4) Pengetahuan agama, yaitu jenis pengetahuan yang
didasarkan pada keyakinan dan ajaran agama tertentu. Pengetahuan agama memiliki
sifat dogmatis, artinya pernyataan dalam suatu agama selalu didasarkan pada
keyakinan yang telah tertentu, sehingga pernyataan-pernyataan dalam ayat-ayat
kitab suci agama memiliki nilai kebenaran sesuai dengan keyakinan yang
digunakan untuk memahaminya itu. Implikasi makna dari kandungan kitab suci itu
dapat berkembang secara dinamik sesuai dengan perkembangan waktu, akan tetapi
kandungan dimaksud dari ayat kitab suci itu tidak dapat dirubah dan sifatnya
absolut.
Dengan demikian sebuah pengetahuan memiliki kadar
kebenaran yang berbeda-beda, berdasarkan pada pengklasifikasian di atas maka
hanya pengetahuan agama yang nilai kebenarannya bersifat absolut, karena
berasal dari yang Maha Benar. Sementara untuk pengetahuan jenis lain memiliki
kebenaran yang sifatnya relatif. Untuk pengetahuan yang sifat kebenarannya
relatif ini perlu ditinjau dan dianalisis melalui perangkat tertentu untuk
mendapatkan kebenaran yang dituju. Adapun teori yang berbicara mengenai
kebenaran antara lain adalah sebagai berikut:
(1) Teori kebenaran korespondensi, yaitu bahwa sesuatu
dianggap benar jika ada kesesuaian dengan fakta empiris, dalam artian bisa
ditangkap oleh panca indra.
(2) Teori kebenaran koherensi, yaitu menyatakan bahwa
suatu pernyataan dianggap benar manakala berhubungan dengan pernyataan
sebelumnya sehingga ada pernyataan berkesinambungan dan terjaga konsistensinya.

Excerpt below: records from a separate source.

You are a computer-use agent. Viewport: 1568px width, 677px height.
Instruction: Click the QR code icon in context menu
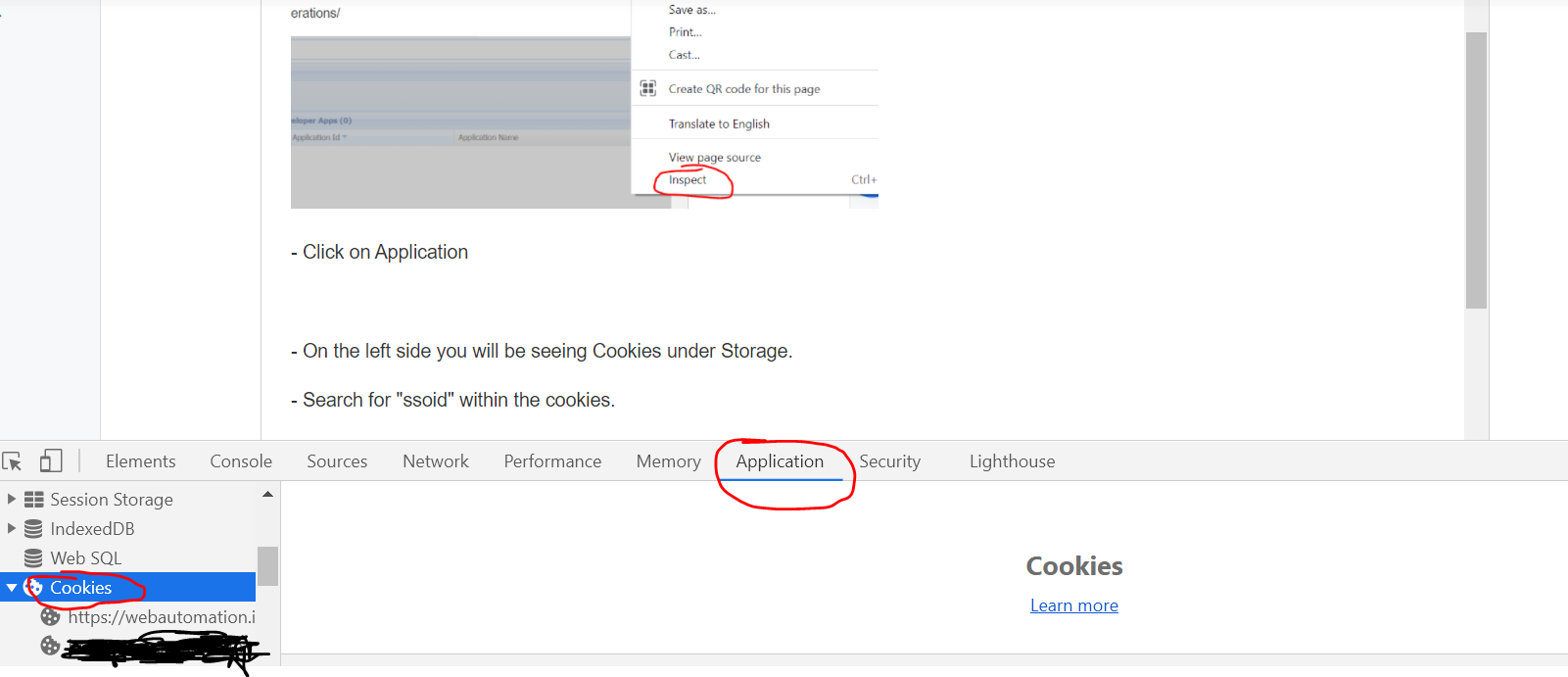point(647,88)
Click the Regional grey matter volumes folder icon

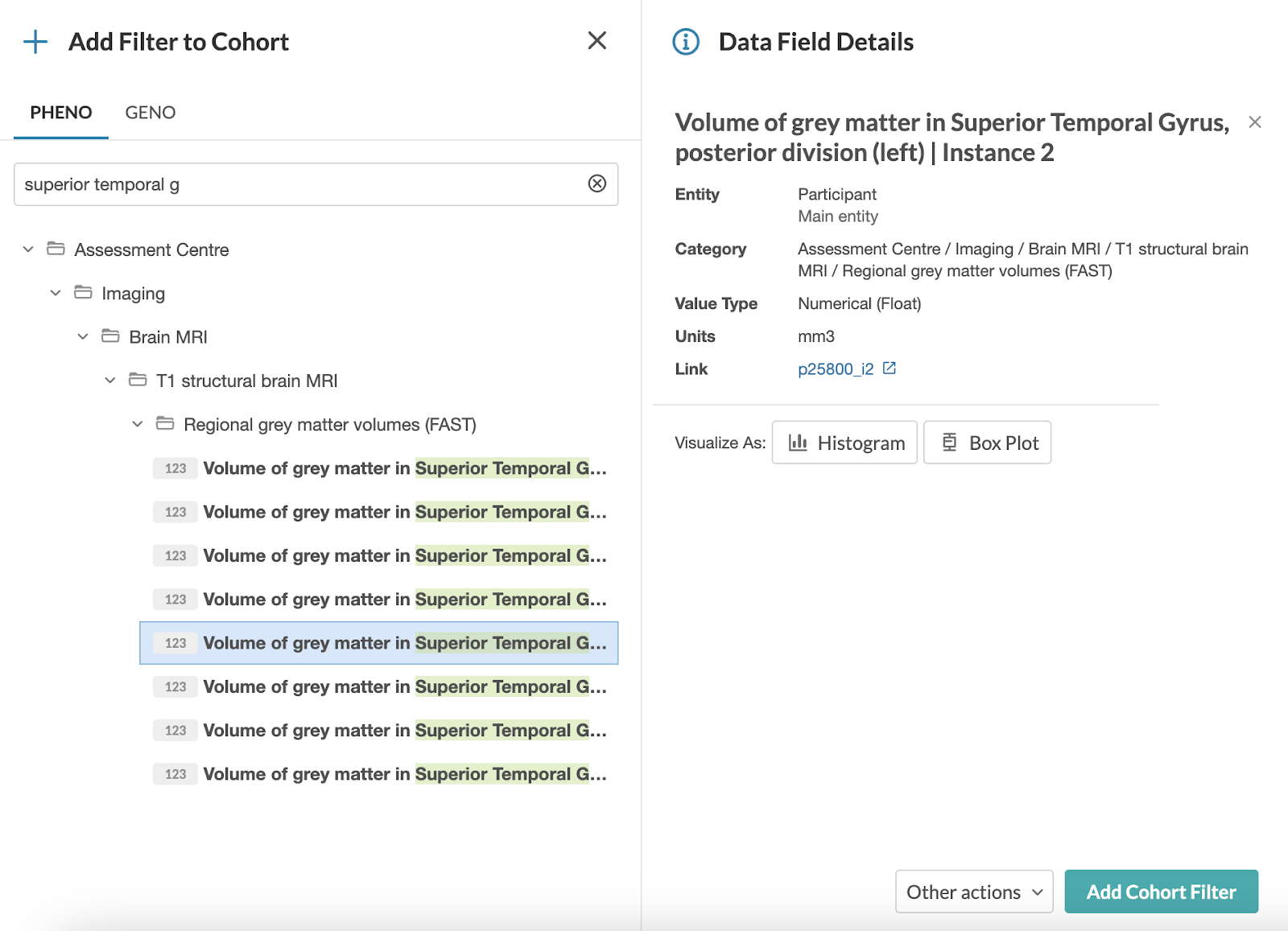point(165,424)
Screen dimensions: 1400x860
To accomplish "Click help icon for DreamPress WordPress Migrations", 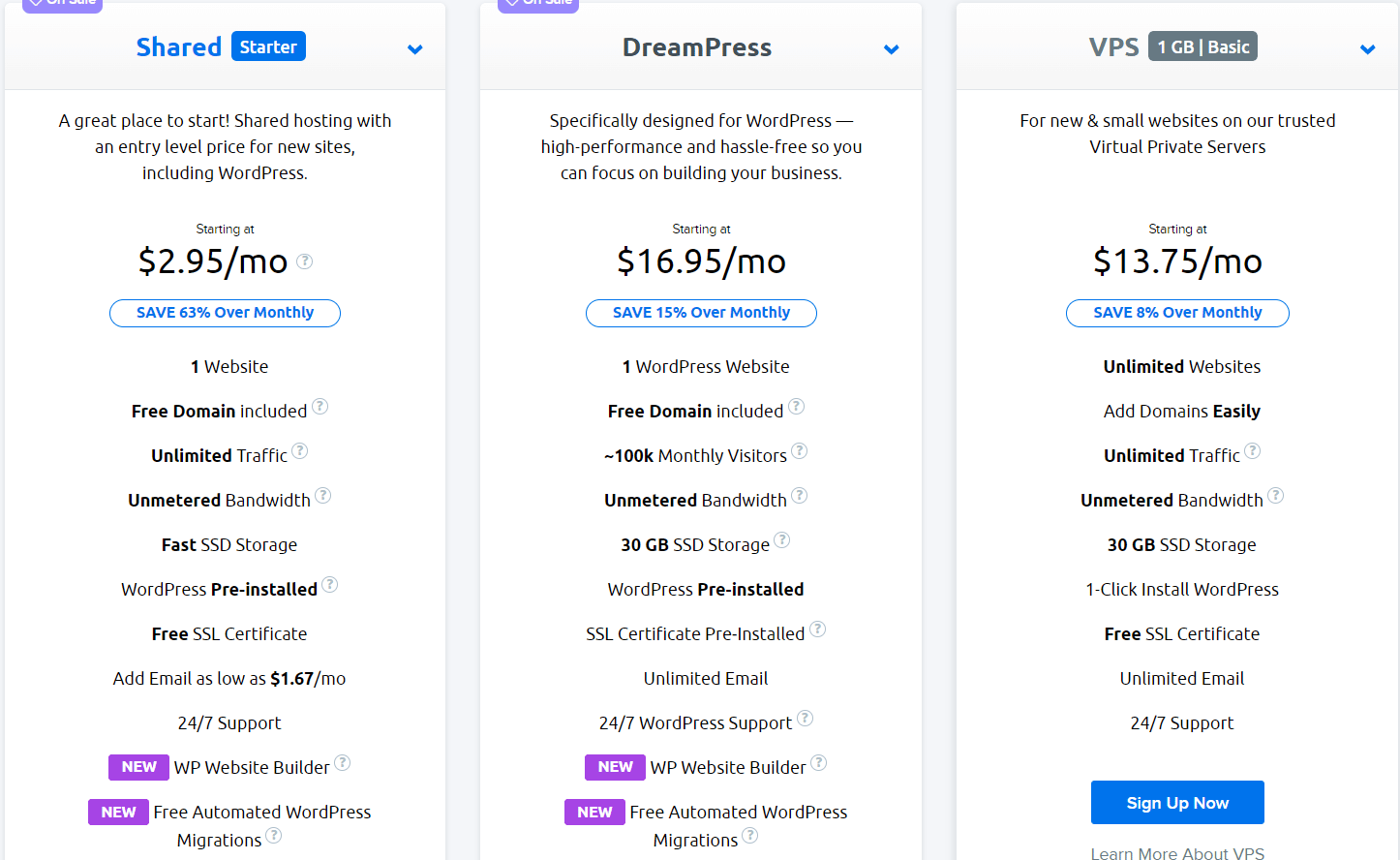I will pos(750,835).
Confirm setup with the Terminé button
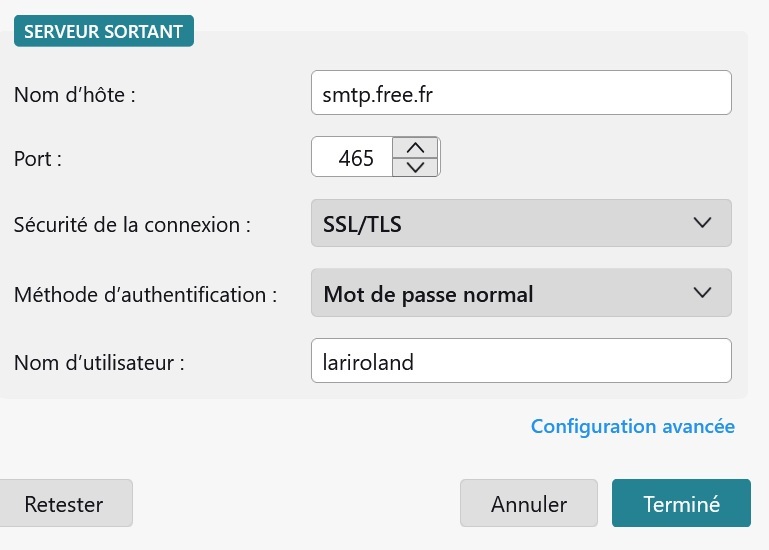 tap(681, 504)
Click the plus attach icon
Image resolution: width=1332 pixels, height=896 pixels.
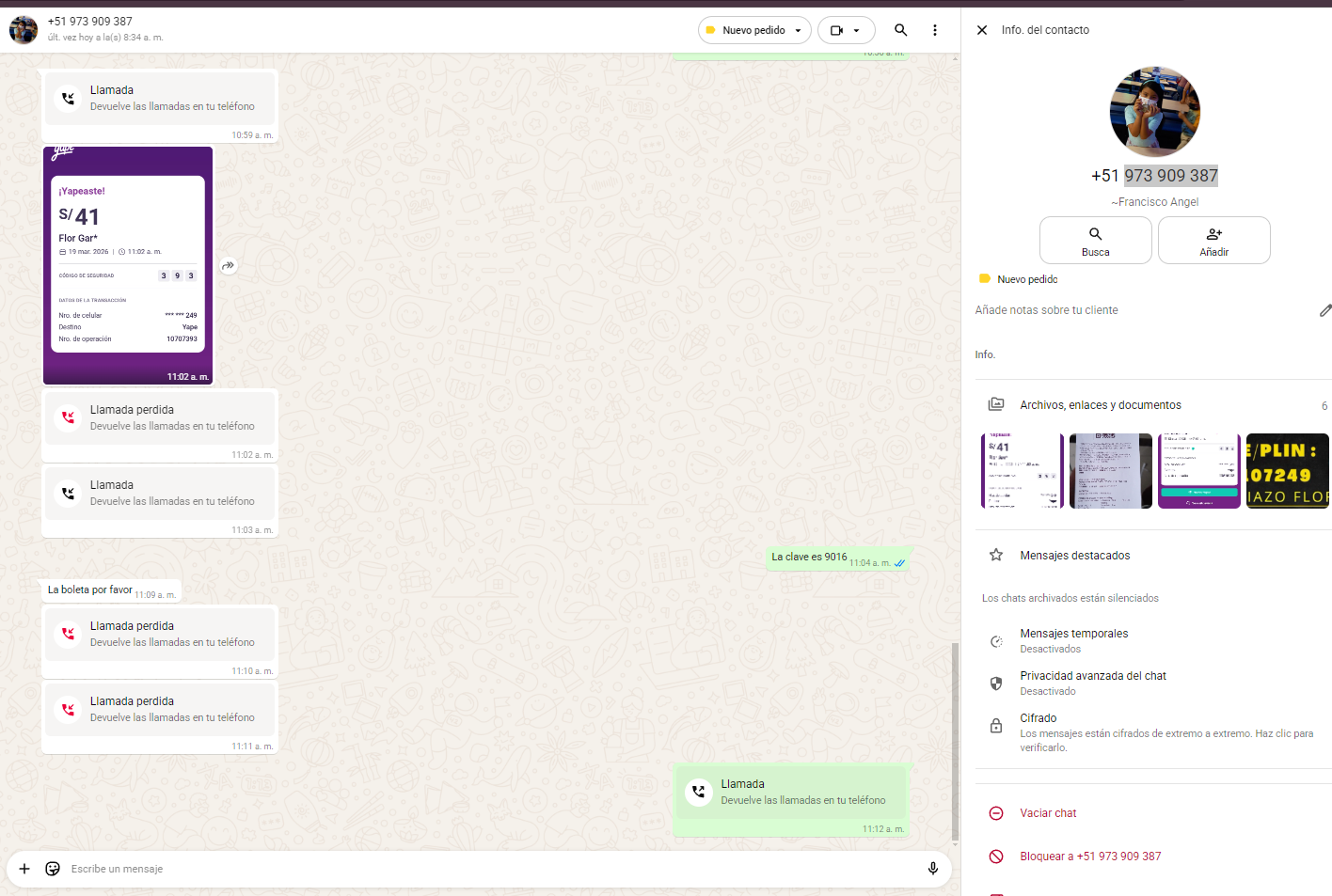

(3) Teori kebenaran pragmatis, teori ini menyatakan
bahwa suatu pengetahuan dianggap benar manakala hal tertentu itu bermanfaat
secara praktis bagi dirinya sendiri.
Unsur berikutnya yang dituju oleh hukum, termasuk
bahasa hukum sebagai bagian dari ilmu hukum adalah keadilan. Mengenai keadilan
ini mengalami perkembangan dari masa ke masa, bahwa adil bagi orang atau kelompok
tertentu belum tentu dirasa adil bagi orang atau kelompok lain. Ukuran keadilan
menjadi relatif ketika dihadapkan pada peristiwa konkrit.
Hukum sangat erat hubungannya dengan keadilan. Bahkan
ada orang yang berpandangan bahwa hukum harus digabungkan dengan keadilan,
supaya sungguh-sungguh berarti sebagai hukum. Pernyataan ini ada sangkut
pautnya dengan tanggapan bahwa hukum merupakan bagian usaha manusia menciptakan
suatu ko-eksistensi etis di dunia ini. Hanya melalui suatu tata hukum yang adil
orang-orang dapat hidup dengan damai menuju suatu kesejahteraan jasmani maupun
rohani.[18]
Arsitoteles dalam The Ethics of Aristoteles,
terjemahan J.A.K Thomson, yang disunting oleh S. Tasrif, menyatakan bahwa bila
orang berbicara tentang keadilan, yang mereka anggap secara pasti adalah adanya
suatu keadaan pikiran yang mendorong mereka untuk melakukan perbuatan-perbuatan
yang adil, untuk bersikap secara adil, dan untuk tidak menginginkan hal yang
tidak adil.[19]
Aristoteles juga membedakan adanya dua macam keadilan,
yaitu justitia distributiva dan justitia commutativa. Justitia distributiva
menuntut bahwa setiap orang mendapat apa yang menjadi hak atau jatahnya,
sedangkan justitia commutativa memberi kepada setiap orang sama banyaknya.[20]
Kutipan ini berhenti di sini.